What you have to do —
After finding "Pick size 92 radio option" in the material below, output its line and every line after it through the last, exactly, but not the pictures.

:: Exercise data ::

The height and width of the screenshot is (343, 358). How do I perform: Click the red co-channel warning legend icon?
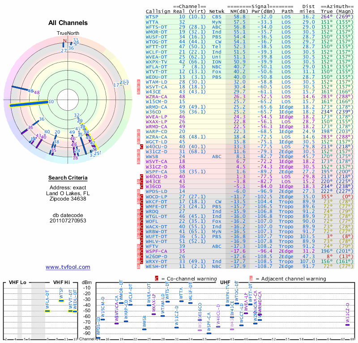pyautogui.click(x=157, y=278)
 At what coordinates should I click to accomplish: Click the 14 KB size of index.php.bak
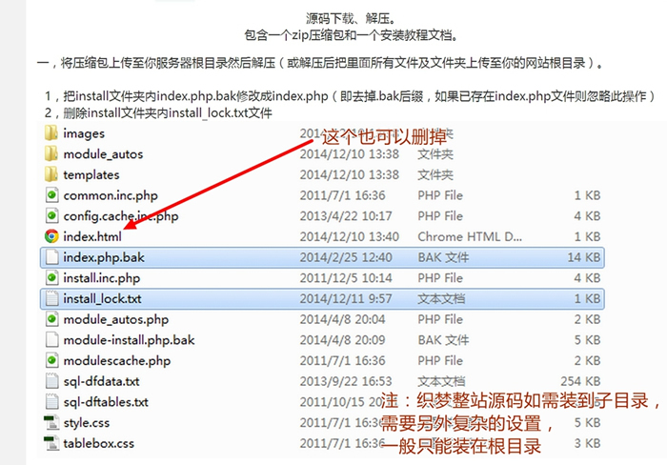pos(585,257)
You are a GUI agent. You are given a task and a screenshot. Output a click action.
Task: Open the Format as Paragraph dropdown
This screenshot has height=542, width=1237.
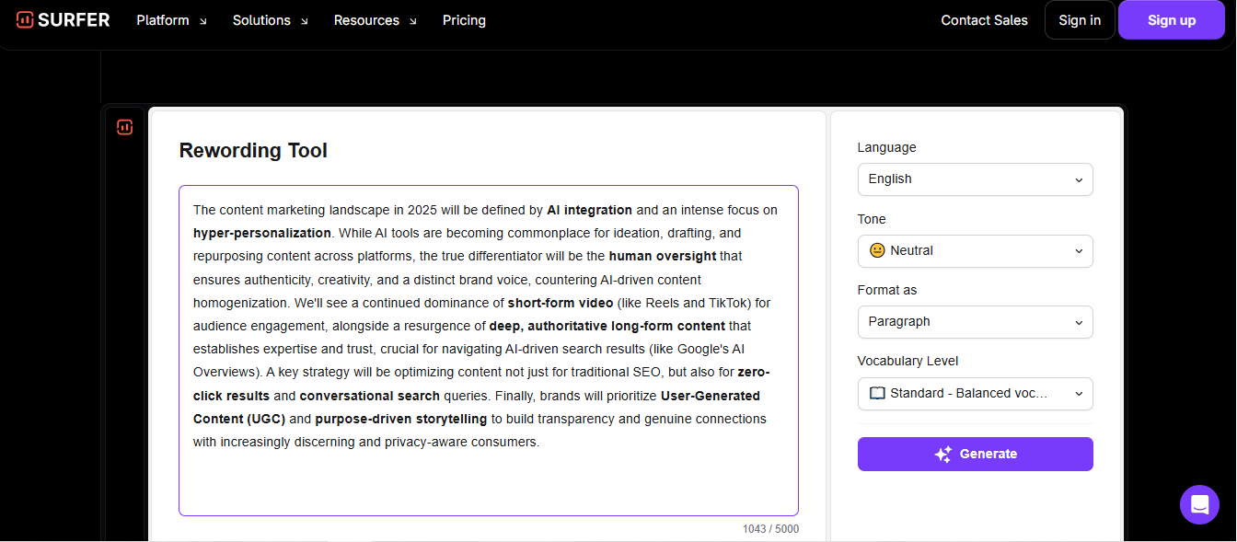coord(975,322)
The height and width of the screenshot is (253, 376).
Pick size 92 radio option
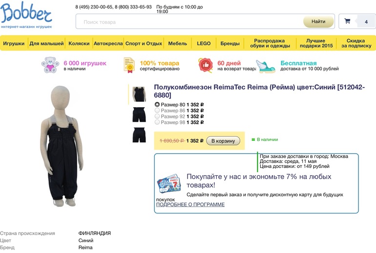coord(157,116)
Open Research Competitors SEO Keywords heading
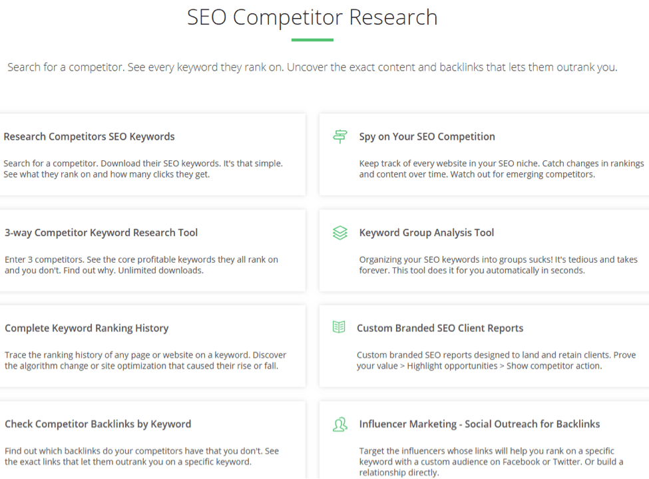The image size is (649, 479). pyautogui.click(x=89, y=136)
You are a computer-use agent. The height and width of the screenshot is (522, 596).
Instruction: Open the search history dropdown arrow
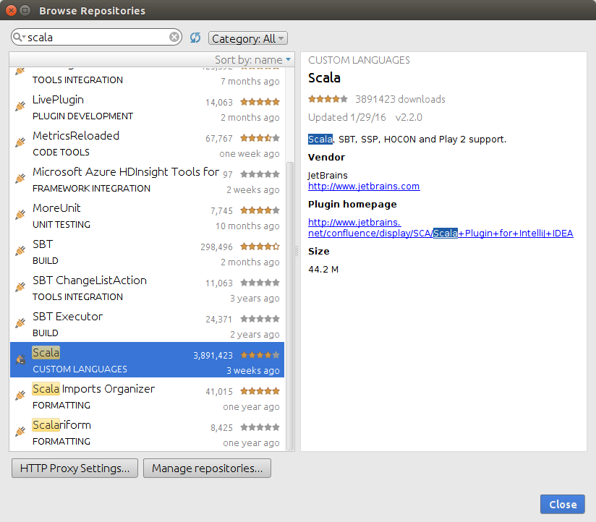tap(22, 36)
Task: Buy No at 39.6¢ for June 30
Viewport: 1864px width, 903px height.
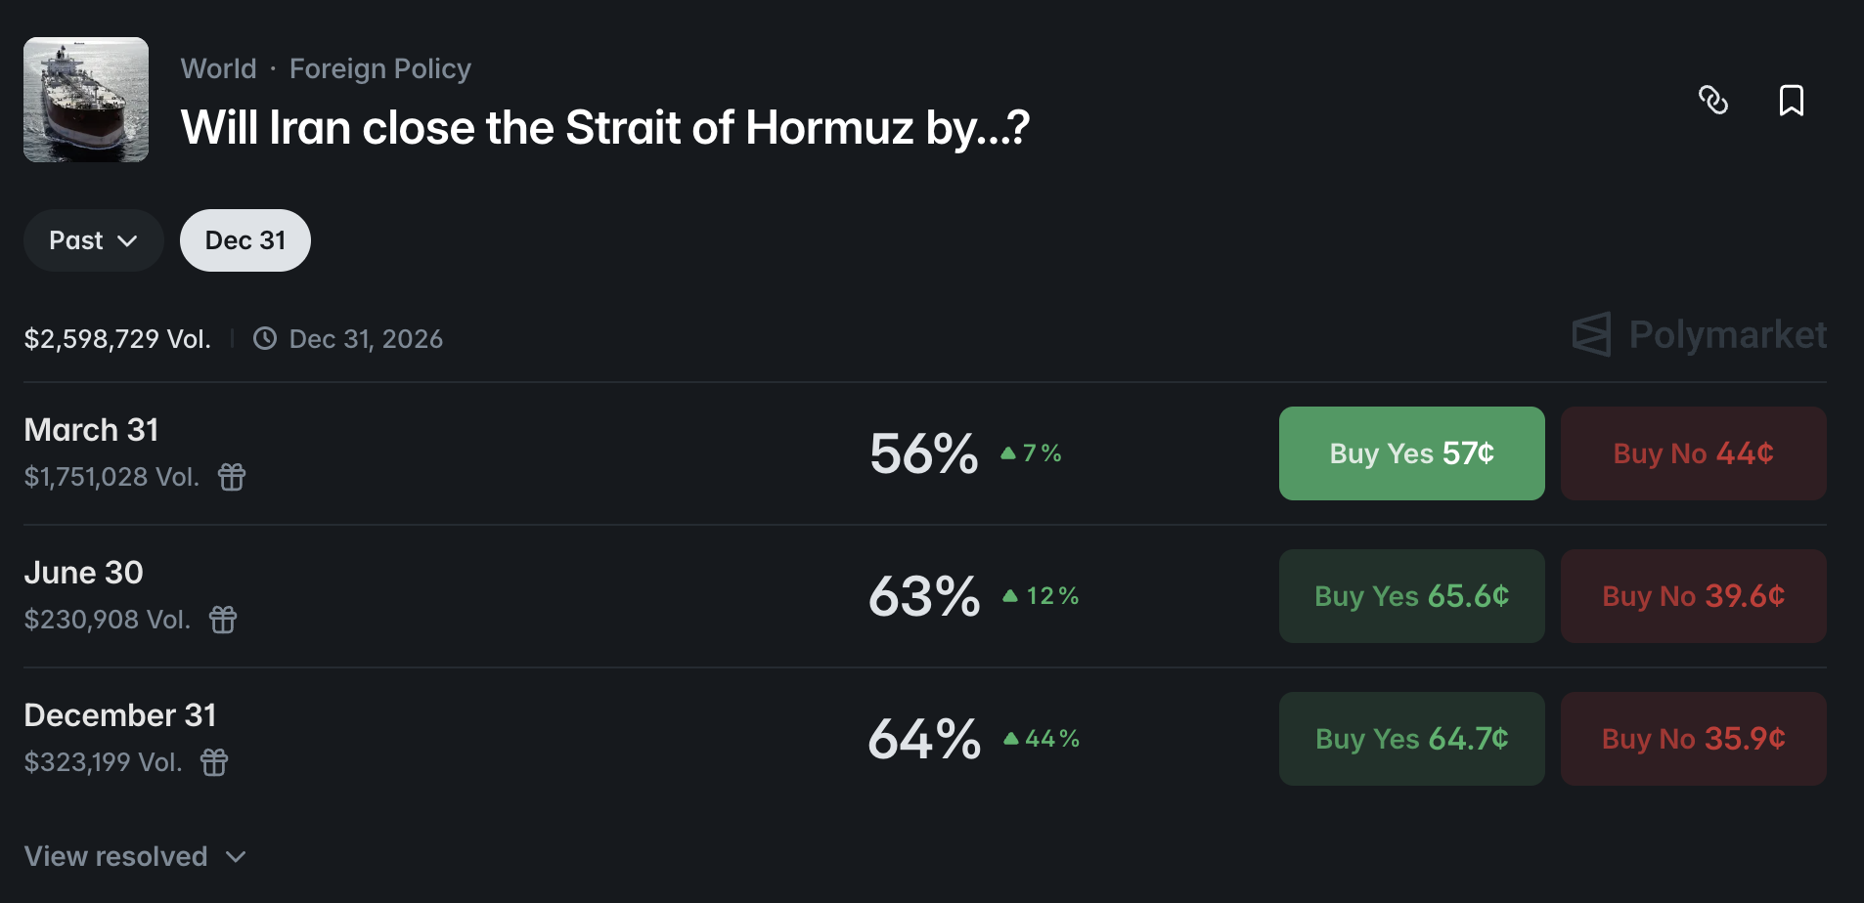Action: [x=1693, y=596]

:::

Solved problem —
Pick size 92 radio option
coord(157,116)
Open Research Competitors SEO Keywords heading
The image size is (649, 479). pyautogui.click(x=89, y=136)
You are a computer-use agent. The height and width of the screenshot is (522, 596).
Instruction: Open the search history dropdown arrow
tap(22, 36)
Task: Buy No at 39.6¢ for June 30
Viewport: 1864px width, 903px height.
Action: [x=1693, y=596]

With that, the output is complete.